*TEXTO PROPORCIONADO*.
++++++++
Rodeada de personas, sobre todo mujeres, que se encargaban de ayudar de las más diversas formas posibles a las familias vecinas, transcurrieron mi infancia y mi adolescencia en mi pueblito natal, allá en las proximidades de la Sierra Maestra.
Yo vi repartir, para los más necesitados, bienes que incluían desde calderos y otros útiles del hogar hasta ropa para adultos y niños. Lo hacían las personas que representaban en mi cuadra los Comités de Defensa de la Revolución, entonces naciente organización masiva, la mayor de Cuba, que como a mí ha marcado a tantos y tantos habitantes de este archipiélago.
De niños recogíamos materia prima de diversa índole —luego lo harían también mis hijas—, acompañábamos a los mayores en las guardias, aunque solo fuera por un rato, cuando aún no era tarde; llevábamos avisos de casa en casa. Eran años en que la contrarrevolución asomaba sus garras de forma violenta y directa y nuestros mayores, con los héroes de la Historia de Cuba colgados en sus paredes, en cuadros hechos a partir de recortes de revistas, no hacían otra cosa que procurarnos una infancia feliz. Pero esa misión pasaba por un requisito esencial: mantener lo conquistado hasta entonces.
Hay en la historia de los CDR que me han acompañado casi desde mi propio nacimiento una mezcla de gloria y de esperanza. Ellos han sido guardianes celosos y permanentes de la tranquilidad del barrio, barreras de contención para aquellos que se infiltraban con misiones hostiles e intentaban pasar inadvertidos, en los barrios, para los órganos de la seguridad del Estado.
Los CDR han sido también apoyo para muchas familias disfuncionales que pudieron, a base de consejos y ayuda desinteresada, salir de sus baches; sangre salida de los brazos propios para ir a otros necesitados de salvación; alegría en los momentos felices de cada quien y tristeza en los difíciles.
Este último 28 de septiembre resultó inusual. Faltaron las fiestas en las cuadras, los brindis a media noche, los calderos de esa caldosa incorporada a la celebración allá por los 90, pero que no existió siempre ni creo que deba ser una camisa de fuerza para el futuro, aunque sabe a gloria hecha con las manos de todos.
Sin embargo, sigo creyendo en la utilidad de esa organización en nuestras zonas residenciales, aunque en muchas de ellas sus estructuras se hayan vuelto mustias y funcionen solo a empujones. En otras, sin embrago, siguen casi tan vivas como décadas atrás. Todo depende del liderazgo en cada uno de los lugares, que permea todo en todas las esferas de la vida.
++++++++
*LISTADO PROPORCIONADO*.

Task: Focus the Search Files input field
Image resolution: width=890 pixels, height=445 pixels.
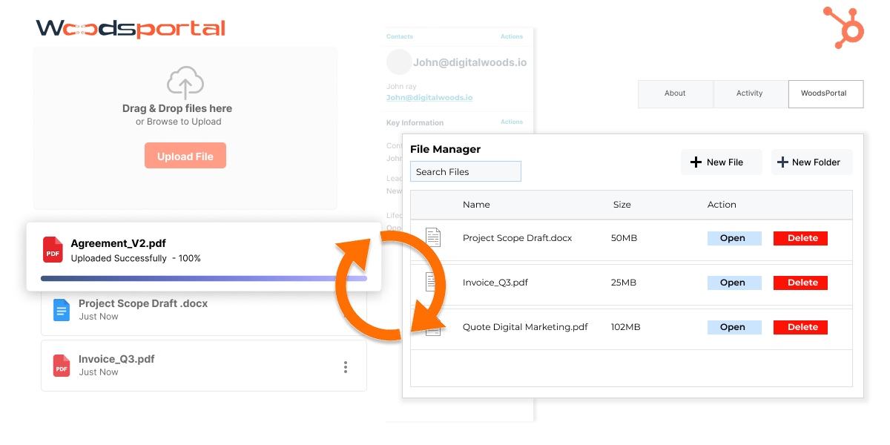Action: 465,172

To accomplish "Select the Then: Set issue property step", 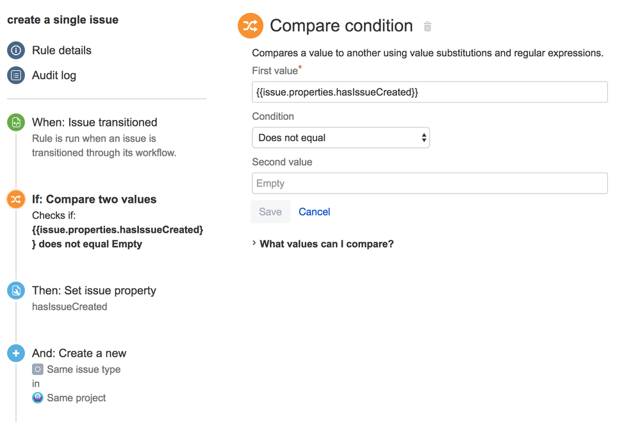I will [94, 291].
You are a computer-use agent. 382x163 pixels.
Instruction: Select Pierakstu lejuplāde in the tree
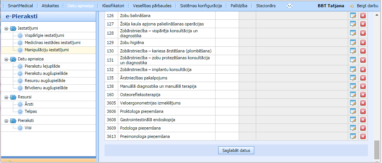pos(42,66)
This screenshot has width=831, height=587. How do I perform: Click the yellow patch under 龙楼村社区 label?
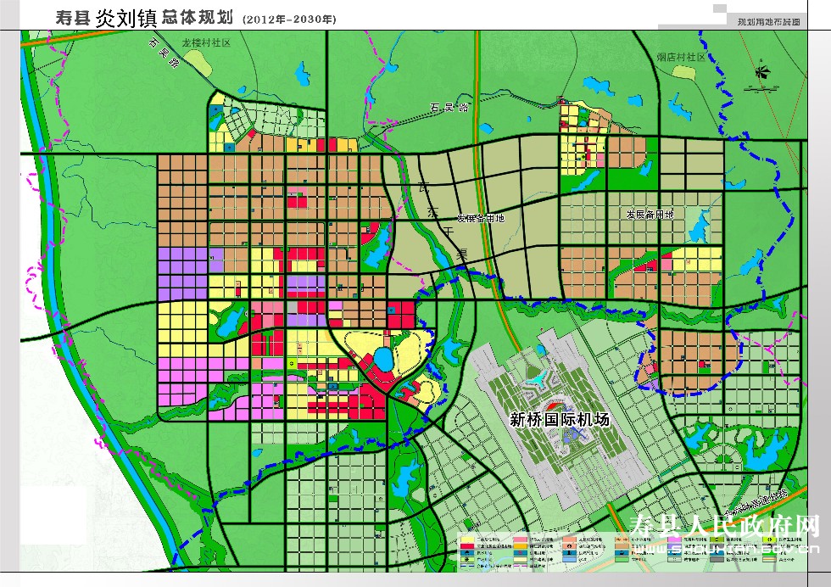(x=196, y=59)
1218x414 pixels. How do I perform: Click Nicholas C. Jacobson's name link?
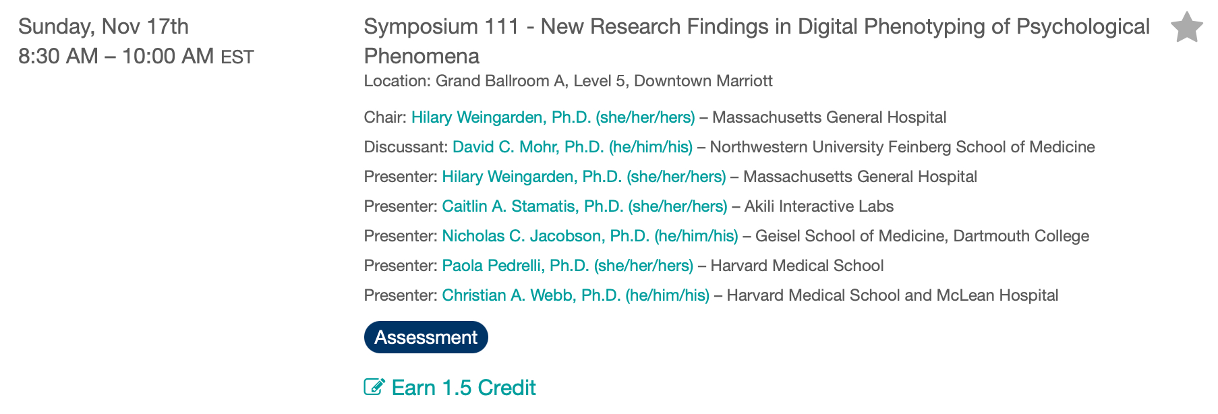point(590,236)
++++++++
*TAREAS POR RESOLVER*.
**a.** Reescribe el texto sobre los CDR comenzando en "Los CDR han" y terminando en "manos de todos.", y pon "sopa" en lugar de "caldosa".
**b.** ¿Qué fecha resultó inusual, según el texto sobre los CDR?
**c.** ¿Qué cosas faltaron el último 28 de septiembre, según el texto sobre los CDR? Enuméralas todas.
El listado no hace falta para nada de lo que se pide.

*RESPUESTAS EN ORDEN*.
**a.**
Los CDR han sido también apoyo para muchas familias disfuncionales que pudieron, a base de consejos y ayuda desinteresada, salir de sus baches; sangre salida de los brazos propios para ir a otros necesitados de salvación; alegría en los momentos felices de cada quien y tristeza en los difíciles.
Este último 28 de septiembre resultó inusual. Faltaron las fiestas en las cuadras, los brindis a media noche, los calderos de esa sopa incorporada a la celebración allá por los 90, pero que no existió siempre ni creo que deba ser una camisa de fuerza para el futuro, aunque sabe a gloria hecha con las manos de todos.

**b.** El último 28 de septiembre.

**c.**
- Las fiestas en las cuadras
- Los brindis a media noche
- Los calderos de caldosa